■ **Task to complete**
Using the data beneath, show every line that includes the word "Network".

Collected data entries
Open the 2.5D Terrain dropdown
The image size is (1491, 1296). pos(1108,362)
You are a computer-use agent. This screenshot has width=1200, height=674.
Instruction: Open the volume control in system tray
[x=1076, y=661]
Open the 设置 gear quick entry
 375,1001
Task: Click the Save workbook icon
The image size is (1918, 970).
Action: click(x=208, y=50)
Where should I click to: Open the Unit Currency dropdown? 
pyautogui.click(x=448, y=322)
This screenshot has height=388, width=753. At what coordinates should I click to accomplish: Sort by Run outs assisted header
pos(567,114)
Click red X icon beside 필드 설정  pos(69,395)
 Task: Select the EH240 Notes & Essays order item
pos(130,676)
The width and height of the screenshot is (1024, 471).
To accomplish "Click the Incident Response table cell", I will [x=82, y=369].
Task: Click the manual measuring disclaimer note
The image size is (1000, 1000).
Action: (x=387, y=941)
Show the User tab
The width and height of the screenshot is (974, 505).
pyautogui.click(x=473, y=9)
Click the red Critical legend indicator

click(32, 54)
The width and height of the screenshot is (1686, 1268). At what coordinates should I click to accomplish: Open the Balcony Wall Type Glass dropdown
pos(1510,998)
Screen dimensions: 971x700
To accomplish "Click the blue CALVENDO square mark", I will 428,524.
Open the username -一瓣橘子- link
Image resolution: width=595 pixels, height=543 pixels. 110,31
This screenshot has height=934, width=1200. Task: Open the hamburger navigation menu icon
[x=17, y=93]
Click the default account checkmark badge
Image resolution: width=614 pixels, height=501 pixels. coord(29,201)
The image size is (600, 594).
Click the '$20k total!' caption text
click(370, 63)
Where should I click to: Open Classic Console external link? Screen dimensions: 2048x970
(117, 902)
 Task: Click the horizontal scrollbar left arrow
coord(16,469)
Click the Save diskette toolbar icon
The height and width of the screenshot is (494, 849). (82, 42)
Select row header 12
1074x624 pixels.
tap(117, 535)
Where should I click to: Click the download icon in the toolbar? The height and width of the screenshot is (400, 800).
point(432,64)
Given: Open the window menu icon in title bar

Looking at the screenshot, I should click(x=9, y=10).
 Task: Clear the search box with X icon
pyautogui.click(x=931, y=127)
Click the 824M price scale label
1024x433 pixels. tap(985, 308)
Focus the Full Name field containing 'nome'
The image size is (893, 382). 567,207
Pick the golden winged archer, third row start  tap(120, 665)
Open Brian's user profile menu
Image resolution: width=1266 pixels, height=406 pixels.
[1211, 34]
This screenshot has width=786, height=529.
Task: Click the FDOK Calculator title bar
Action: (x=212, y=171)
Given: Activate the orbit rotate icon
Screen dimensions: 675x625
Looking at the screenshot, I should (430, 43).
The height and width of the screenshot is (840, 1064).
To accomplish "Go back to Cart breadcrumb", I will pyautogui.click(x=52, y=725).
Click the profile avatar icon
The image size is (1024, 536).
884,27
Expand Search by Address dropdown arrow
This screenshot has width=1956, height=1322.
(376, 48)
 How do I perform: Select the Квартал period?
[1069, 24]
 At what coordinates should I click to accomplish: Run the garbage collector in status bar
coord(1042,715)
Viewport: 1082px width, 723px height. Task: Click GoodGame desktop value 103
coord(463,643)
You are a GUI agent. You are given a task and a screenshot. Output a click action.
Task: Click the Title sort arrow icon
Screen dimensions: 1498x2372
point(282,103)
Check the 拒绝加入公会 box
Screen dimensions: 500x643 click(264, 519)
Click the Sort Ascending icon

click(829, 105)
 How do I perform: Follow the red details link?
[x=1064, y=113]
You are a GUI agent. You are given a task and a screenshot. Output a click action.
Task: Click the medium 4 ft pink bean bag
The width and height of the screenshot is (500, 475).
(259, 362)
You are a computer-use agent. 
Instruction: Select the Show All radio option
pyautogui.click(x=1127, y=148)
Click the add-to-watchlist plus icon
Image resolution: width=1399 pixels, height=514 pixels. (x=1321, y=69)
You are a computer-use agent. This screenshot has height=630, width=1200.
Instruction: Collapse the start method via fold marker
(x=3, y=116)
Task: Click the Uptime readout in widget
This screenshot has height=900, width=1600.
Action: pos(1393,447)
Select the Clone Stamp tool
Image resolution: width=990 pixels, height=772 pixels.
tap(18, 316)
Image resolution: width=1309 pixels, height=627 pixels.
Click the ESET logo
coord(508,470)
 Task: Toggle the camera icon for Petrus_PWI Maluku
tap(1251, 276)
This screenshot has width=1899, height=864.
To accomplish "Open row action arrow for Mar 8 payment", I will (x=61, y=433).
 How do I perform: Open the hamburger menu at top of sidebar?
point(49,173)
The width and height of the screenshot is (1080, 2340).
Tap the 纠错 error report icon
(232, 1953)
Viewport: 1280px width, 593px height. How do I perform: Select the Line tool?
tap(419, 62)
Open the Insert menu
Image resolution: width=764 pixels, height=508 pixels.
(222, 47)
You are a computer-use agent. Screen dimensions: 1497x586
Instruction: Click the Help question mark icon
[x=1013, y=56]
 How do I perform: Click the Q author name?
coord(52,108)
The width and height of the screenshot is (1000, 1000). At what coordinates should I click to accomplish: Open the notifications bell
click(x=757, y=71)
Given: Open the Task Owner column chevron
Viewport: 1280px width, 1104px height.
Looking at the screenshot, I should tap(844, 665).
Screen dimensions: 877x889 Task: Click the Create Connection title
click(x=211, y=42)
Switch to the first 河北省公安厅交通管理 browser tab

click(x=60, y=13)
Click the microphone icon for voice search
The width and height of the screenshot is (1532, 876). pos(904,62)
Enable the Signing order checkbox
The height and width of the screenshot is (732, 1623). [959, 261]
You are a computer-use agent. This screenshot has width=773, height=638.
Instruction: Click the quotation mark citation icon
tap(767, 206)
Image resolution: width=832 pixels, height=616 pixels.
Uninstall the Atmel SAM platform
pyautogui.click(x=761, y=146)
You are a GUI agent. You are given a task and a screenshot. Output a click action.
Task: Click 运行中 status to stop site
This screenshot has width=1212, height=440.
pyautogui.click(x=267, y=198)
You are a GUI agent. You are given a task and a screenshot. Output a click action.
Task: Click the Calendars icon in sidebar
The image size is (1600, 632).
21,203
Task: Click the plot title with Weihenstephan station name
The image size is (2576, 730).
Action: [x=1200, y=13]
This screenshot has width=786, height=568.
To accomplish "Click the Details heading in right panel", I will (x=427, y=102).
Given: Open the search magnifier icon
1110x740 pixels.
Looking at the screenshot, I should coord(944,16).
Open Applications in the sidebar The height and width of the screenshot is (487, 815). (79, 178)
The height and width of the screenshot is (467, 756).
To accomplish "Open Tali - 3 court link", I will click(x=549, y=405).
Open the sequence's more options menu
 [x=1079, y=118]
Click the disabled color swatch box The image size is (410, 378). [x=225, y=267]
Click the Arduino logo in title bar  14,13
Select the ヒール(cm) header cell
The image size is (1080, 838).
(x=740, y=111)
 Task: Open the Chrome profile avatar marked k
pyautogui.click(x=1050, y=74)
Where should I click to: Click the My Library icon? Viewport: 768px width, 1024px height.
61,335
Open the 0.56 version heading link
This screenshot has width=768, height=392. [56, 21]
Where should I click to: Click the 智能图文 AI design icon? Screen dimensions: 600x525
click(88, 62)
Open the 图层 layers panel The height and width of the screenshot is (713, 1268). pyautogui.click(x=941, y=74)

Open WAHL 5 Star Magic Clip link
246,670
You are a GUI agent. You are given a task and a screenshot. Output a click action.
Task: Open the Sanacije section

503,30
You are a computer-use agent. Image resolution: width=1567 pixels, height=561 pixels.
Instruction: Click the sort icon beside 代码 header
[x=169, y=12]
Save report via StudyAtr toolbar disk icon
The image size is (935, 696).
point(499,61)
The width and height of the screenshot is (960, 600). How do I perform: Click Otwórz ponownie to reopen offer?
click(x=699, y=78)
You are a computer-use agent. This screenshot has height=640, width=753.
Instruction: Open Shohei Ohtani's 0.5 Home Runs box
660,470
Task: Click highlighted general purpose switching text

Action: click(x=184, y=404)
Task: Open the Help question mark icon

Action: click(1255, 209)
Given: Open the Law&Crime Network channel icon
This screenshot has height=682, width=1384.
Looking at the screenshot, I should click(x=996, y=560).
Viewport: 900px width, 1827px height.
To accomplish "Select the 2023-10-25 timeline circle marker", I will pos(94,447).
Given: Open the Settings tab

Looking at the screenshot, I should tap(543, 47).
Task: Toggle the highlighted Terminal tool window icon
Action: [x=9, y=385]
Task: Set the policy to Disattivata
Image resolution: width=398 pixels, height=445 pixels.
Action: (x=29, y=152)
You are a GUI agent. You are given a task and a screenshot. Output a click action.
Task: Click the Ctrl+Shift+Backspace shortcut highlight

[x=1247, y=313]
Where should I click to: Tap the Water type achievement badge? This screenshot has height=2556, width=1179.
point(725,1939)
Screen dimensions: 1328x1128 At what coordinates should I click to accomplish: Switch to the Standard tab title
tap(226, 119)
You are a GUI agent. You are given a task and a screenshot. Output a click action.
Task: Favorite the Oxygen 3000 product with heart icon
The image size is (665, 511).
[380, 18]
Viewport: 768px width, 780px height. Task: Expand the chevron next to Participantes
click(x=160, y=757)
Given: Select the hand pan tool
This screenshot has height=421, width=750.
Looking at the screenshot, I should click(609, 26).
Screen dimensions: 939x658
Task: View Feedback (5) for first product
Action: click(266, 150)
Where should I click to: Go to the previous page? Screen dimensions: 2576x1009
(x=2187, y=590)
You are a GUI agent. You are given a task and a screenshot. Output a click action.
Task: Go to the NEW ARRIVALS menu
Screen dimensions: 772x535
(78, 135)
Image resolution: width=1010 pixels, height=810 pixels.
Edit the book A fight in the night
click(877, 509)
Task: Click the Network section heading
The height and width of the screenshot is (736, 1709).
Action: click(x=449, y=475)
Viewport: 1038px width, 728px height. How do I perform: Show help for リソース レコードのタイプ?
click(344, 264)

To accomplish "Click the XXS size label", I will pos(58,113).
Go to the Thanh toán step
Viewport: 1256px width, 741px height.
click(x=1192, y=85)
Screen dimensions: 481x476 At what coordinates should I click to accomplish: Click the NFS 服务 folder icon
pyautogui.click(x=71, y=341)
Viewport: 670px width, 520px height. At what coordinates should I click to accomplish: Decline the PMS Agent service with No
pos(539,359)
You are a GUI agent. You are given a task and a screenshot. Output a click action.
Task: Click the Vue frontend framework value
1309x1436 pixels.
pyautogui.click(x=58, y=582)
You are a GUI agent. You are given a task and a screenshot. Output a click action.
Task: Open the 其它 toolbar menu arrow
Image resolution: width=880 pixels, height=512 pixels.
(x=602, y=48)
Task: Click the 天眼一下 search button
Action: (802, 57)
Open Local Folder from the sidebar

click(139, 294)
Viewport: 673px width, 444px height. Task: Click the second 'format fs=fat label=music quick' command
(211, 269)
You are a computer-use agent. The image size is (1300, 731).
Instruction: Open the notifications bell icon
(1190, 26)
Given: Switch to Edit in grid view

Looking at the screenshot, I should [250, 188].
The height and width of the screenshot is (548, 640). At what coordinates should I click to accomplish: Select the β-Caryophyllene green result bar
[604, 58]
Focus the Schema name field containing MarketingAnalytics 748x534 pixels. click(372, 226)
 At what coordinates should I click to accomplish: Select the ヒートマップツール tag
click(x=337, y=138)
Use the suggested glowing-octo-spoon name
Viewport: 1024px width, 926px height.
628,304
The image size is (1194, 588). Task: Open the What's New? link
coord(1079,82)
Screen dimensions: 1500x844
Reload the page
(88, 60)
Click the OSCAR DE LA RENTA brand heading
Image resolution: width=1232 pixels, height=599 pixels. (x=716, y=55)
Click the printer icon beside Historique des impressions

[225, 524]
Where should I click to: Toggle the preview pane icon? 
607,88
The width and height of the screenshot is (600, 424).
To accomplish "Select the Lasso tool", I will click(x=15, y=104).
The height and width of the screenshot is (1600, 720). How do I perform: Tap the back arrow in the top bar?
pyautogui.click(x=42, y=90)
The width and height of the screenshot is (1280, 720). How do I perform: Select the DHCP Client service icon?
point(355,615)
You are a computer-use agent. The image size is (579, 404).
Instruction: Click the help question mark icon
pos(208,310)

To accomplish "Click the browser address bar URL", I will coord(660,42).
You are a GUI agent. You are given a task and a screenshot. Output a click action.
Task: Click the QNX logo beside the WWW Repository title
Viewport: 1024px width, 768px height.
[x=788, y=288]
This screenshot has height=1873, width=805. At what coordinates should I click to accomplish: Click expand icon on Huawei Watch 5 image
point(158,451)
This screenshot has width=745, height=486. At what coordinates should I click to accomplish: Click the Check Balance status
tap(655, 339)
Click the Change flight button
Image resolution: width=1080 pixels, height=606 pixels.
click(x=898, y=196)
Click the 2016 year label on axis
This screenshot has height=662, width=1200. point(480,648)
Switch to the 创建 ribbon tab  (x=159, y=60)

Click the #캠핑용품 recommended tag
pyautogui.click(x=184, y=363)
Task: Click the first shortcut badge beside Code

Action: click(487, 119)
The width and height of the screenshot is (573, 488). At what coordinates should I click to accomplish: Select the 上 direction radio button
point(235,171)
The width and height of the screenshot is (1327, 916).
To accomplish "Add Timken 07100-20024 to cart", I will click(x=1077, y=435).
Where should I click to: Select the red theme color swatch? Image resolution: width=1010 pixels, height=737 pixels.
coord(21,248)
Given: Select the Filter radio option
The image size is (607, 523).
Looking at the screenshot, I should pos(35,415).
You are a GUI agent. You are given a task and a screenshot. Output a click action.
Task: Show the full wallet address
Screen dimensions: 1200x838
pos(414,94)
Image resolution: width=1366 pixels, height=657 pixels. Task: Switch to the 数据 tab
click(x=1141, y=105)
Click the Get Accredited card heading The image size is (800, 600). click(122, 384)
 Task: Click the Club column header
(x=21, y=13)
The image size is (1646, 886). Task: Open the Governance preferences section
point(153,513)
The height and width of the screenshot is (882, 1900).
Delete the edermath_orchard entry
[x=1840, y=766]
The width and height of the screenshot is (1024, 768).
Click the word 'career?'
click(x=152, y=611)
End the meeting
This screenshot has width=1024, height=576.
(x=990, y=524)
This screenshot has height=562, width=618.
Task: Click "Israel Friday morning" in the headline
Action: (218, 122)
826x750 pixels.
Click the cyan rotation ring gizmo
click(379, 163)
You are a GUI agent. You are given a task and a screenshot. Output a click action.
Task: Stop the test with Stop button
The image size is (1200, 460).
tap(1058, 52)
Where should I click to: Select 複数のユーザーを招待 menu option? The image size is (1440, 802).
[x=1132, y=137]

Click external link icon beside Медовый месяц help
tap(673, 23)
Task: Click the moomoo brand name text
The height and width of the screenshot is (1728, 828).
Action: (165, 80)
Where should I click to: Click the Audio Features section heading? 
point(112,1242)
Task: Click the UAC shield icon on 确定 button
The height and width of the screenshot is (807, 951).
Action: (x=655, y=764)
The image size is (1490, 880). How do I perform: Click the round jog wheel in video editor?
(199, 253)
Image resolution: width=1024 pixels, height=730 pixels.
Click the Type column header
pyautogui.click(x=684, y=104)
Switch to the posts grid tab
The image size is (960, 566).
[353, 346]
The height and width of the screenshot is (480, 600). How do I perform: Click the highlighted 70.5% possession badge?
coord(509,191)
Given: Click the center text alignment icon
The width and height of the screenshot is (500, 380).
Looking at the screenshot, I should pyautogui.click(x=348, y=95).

■ **Answer space**
Given: Open the Law&Crime Network channel icon
Task: Click the Network section heading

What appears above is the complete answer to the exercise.